On the plus side, Dev Anand had a long, long life. It must not have been an easy task deciding what to pick and what to leave out. Like, for example, there is a chapter about his son Suneil failing at the movies but he does not mention why his daughter didn't take to Bollywood, but he does talk about her divorce? Also, early on in the bio, I would have liked him to dwell a little on why he wanted to become an actor than just have him say that a couple of girls in the neighborhood found him handsome.
It's not a very big book though for a life that long and it's nicely divided into short chapters. It could have used a lil more by way of editing, proof-reading, vetting or better - ahem - "post production". But he never bothered doing that with his movies cause by the time he'd finish filming one, he'd have found his next muse already. Fat chance, then!
Again, coming from the pre-independence era, he talks about the partition and independence with emotion and is quite the nationalist, works in a bit of politics into the writing - but not a lot - i liked those asides. A bit of history to punctuate all that time. Not to mention the romance of utopia and idealism, that all but had him launch a political party too, but that didn't see fruition, given that none of this was clearly thought through.
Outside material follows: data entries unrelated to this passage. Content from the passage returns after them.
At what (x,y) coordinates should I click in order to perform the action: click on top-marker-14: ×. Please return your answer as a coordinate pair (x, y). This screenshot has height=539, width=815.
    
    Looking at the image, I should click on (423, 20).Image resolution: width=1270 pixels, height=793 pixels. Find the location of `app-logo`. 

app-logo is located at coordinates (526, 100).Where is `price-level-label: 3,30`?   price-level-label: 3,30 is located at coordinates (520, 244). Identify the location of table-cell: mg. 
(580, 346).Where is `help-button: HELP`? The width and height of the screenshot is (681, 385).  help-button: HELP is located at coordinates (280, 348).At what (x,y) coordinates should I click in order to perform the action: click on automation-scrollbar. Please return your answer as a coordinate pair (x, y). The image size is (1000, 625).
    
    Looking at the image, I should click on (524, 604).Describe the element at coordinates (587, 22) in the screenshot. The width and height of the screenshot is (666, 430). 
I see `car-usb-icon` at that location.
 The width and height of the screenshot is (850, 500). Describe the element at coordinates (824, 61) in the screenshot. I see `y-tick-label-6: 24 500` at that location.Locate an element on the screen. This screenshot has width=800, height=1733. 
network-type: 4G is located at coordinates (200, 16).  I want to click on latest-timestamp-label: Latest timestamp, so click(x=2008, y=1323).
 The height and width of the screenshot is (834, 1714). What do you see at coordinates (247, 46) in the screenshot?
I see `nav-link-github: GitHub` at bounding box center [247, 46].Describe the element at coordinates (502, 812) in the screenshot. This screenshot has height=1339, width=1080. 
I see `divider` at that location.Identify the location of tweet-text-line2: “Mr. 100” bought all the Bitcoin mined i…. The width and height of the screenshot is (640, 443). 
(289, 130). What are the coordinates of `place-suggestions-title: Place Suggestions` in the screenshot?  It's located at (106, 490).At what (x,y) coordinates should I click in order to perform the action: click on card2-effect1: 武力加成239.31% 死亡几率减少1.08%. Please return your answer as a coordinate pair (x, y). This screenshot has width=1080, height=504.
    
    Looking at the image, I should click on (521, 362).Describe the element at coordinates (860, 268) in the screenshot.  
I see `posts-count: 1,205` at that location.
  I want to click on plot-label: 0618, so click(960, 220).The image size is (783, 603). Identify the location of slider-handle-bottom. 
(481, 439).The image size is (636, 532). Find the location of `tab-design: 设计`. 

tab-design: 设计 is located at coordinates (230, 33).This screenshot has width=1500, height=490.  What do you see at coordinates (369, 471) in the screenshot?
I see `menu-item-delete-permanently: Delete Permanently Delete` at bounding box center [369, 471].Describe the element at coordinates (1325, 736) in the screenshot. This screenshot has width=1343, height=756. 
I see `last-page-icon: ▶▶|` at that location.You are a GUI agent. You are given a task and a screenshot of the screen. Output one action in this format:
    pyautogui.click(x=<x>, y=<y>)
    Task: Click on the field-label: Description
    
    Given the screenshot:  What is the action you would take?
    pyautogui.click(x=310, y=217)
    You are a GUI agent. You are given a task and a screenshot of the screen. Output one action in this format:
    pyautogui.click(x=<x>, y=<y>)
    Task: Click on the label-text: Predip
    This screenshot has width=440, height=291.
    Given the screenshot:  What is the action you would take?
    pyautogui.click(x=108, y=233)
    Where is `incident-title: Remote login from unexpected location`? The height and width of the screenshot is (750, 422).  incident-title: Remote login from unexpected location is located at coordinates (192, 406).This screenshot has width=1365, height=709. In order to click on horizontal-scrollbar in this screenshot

Not that one was expecting a blueprint or manifesto for some full-fledged economic theory, a la Ayn Rand. It's not like anybody else has that kind of panacea either, but just saying.
All in all, a pretty honest account nonetheless but somehow not as entertaining as I thought it might be. That said, you take what you get. There's not another book nearly good enough about Dev Anand in the market the last time I looked.
I bought a paperback from Amazon and didn't get a DVD, so the review is only for the book.